Please write out the data exactly, line by line.

Content starts

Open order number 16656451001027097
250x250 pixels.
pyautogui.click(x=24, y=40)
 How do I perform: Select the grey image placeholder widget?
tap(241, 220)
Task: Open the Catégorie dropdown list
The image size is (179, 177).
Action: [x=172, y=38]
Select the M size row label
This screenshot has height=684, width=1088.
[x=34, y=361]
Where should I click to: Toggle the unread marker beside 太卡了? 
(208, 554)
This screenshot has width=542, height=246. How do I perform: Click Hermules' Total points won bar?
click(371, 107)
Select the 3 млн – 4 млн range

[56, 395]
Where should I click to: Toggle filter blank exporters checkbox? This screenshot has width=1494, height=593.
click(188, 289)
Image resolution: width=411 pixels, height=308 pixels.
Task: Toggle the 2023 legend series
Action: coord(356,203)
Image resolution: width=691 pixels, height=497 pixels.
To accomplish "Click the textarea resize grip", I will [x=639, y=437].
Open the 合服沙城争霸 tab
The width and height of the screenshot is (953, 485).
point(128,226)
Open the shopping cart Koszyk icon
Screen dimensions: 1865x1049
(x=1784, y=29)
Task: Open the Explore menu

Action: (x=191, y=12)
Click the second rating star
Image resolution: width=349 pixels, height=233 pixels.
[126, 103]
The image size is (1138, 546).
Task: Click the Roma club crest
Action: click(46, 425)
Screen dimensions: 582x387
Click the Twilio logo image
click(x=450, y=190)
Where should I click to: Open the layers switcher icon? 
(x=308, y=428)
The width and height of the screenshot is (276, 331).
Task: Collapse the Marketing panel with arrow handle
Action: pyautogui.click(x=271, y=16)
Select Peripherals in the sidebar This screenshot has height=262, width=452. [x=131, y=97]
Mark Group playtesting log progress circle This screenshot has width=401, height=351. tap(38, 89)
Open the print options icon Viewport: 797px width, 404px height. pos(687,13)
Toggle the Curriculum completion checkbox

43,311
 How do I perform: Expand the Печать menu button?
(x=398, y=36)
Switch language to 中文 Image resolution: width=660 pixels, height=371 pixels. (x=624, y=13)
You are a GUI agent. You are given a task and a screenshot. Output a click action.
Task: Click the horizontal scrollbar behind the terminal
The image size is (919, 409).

Content ends

Result ▸
Open order number 16656451001027097
250x250 pixels.
pyautogui.click(x=24, y=40)
 How do I perform: Select the grey image placeholder widget?
tap(241, 220)
Task: Open the Catégorie dropdown list
The image size is (179, 177).
Action: [x=172, y=38]
Select the M size row label
This screenshot has height=684, width=1088.
[x=34, y=361]
Where should I click to: Toggle the unread marker beside 太卡了? 
(208, 554)
This screenshot has width=542, height=246. How do I perform: Click Hermules' Total points won bar?
click(371, 107)
Select the 3 млн – 4 млн range

[56, 395]
Where should I click to: Toggle filter blank exporters checkbox? This screenshot has width=1494, height=593.
click(188, 289)
Image resolution: width=411 pixels, height=308 pixels.
Task: Toggle the 2023 legend series
Action: coord(356,203)
Image resolution: width=691 pixels, height=497 pixels.
To accomplish "Click the textarea resize grip", I will [x=639, y=437].
Open the 合服沙城争霸 tab
The width and height of the screenshot is (953, 485).
point(128,226)
Open the shopping cart Koszyk icon
Screen dimensions: 1865x1049
(x=1784, y=29)
Task: Open the Explore menu

Action: (x=191, y=12)
Click the second rating star
Image resolution: width=349 pixels, height=233 pixels.
[126, 103]
The image size is (1138, 546).
Task: Click the Roma club crest
Action: click(46, 425)
Screen dimensions: 582x387
Click the Twilio logo image
click(x=450, y=190)
Where should I click to: Open the layers switcher icon? 
(x=308, y=428)
The width and height of the screenshot is (276, 331).
Task: Collapse the Marketing panel with arrow handle
Action: pyautogui.click(x=271, y=16)
Select Peripherals in the sidebar This screenshot has height=262, width=452. [x=131, y=97]
Mark Group playtesting log progress circle This screenshot has width=401, height=351. tap(38, 89)
Open the print options icon Viewport: 797px width, 404px height. pos(687,13)
Toggle the Curriculum completion checkbox

43,311
 How do I perform: Expand the Печать menu button?
(x=398, y=36)
Switch language to 中文 Image resolution: width=660 pixels, height=371 pixels. (x=624, y=13)
You are a GUI agent. You are given a task and a screenshot. Output a click action.
Task: Click the horizontal scrollbar behind the terminal
The image size is (919, 409).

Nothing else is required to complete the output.